• **Tekst źródłowy**

UM Łódź: Wekownia nagrodzona! W czym tkwi sekret dań i past ze słoików łódzkiej firmy?

2 min czytania

Wekownia to dziecko Grupy Bawełna prowadzącej znane łódzkie restauracji: Bawełna, Len i Bawełna oraz Szpulka. Pomysł sprzedaży pasteryzowanych, gotowych dań w słoikach zrodził się w trakcie pandemicznego lockdownu gastronomii. Miał złagodzić fatalne skutki zamknięcia lokali wspomóc kulejący biznes i zapewnić pracę zatrudnionym ludziom. Okazał się strzałem w dziesiątkę, bo pandemia minęła, a popularność Wekowni nie ustała.

• **Treść polecenia**
Wyodrębnij cały tekst o Wekowni, powtarzając go słowo w słowo i znak po znaku. Materiał zamieszczony niżej stanowi osobną całość, niezależną od tekstu o Wekowni.

• **Zapisane wpisy danych**
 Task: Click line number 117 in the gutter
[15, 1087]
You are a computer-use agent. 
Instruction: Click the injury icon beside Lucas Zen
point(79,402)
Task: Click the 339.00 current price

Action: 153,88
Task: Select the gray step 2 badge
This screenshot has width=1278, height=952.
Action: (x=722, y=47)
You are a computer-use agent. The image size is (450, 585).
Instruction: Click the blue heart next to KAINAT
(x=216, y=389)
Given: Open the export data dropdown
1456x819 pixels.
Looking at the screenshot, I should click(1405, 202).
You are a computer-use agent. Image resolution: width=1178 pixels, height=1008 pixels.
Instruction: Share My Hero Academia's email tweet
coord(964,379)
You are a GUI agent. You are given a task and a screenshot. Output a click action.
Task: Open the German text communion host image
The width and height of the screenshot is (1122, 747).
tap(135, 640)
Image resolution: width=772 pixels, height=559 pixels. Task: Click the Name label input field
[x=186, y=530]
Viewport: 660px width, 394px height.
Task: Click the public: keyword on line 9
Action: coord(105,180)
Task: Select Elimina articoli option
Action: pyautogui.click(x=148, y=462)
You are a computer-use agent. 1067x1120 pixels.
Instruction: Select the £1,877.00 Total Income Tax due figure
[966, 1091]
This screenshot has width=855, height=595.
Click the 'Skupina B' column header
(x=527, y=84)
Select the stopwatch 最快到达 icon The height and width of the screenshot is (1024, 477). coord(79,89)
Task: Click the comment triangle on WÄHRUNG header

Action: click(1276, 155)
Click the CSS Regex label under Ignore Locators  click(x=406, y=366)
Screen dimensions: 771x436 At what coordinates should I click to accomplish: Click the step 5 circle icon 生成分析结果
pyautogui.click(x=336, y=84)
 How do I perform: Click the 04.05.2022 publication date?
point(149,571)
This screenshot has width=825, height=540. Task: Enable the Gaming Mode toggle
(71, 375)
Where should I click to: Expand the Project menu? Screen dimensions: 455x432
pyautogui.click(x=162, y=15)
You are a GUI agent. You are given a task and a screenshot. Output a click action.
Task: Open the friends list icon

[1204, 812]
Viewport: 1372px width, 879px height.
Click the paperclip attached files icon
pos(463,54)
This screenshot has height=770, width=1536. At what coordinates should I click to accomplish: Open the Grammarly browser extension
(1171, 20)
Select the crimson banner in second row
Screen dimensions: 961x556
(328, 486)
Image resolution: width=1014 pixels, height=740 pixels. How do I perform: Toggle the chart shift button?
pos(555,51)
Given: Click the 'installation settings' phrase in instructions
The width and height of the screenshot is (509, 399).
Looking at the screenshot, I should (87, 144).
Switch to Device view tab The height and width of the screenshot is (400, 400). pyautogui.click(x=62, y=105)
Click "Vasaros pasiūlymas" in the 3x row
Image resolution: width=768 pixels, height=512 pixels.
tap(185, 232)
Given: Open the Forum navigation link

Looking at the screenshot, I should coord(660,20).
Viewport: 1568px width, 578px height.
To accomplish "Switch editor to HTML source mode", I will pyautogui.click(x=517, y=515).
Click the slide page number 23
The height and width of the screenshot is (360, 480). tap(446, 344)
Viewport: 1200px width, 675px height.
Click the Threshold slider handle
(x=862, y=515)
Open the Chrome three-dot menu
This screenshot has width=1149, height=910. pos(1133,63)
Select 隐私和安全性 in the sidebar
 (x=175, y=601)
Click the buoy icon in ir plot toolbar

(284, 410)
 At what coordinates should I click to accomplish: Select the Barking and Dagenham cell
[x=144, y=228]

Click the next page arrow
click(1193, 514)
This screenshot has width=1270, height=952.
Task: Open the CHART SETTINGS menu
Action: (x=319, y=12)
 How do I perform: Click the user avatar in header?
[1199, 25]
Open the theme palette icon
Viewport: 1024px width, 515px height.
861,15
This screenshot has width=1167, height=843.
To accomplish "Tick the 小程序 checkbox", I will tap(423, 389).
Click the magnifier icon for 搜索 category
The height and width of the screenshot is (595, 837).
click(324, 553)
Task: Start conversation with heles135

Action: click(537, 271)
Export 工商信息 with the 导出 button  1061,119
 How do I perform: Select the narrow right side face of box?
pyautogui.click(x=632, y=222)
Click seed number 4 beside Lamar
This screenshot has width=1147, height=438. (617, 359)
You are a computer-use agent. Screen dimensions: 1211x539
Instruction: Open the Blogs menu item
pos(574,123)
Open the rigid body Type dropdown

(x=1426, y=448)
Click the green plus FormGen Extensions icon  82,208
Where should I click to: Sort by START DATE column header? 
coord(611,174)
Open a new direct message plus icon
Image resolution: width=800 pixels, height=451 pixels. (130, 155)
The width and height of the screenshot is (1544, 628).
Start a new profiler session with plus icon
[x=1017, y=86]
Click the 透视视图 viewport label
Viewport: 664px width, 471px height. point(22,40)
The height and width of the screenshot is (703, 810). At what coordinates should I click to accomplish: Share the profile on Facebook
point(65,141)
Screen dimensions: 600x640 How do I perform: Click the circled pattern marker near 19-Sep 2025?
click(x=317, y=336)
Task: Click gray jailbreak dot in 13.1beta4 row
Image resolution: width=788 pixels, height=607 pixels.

• **Rozwiązane zadanie**
UM Łódź: Wekownia nagrodzona! W czym tkwi sekret dań i past ze słoików łódzkiej firmy?

2 min czytania

Wekownia to dziecko Grupy Bawełna prowadzącej znane łódzkie restauracji: Bawełna, Len i Bawełna oraz Szpulka. Pomysł sprzedaży pasteryzowanych, gotowych dań w słoikach zrodził się w trakcie pandemicznego lockdownu gastronomii. Miał złagodzić fatalne skutki zamknięcia lokali wspomóc kulejący biznes i zapewnić pracę zatrudnionym ludziom. Okazał się strzałem w dziesiątkę, bo pandemia minęła, a popularność Wekowni nie ustała.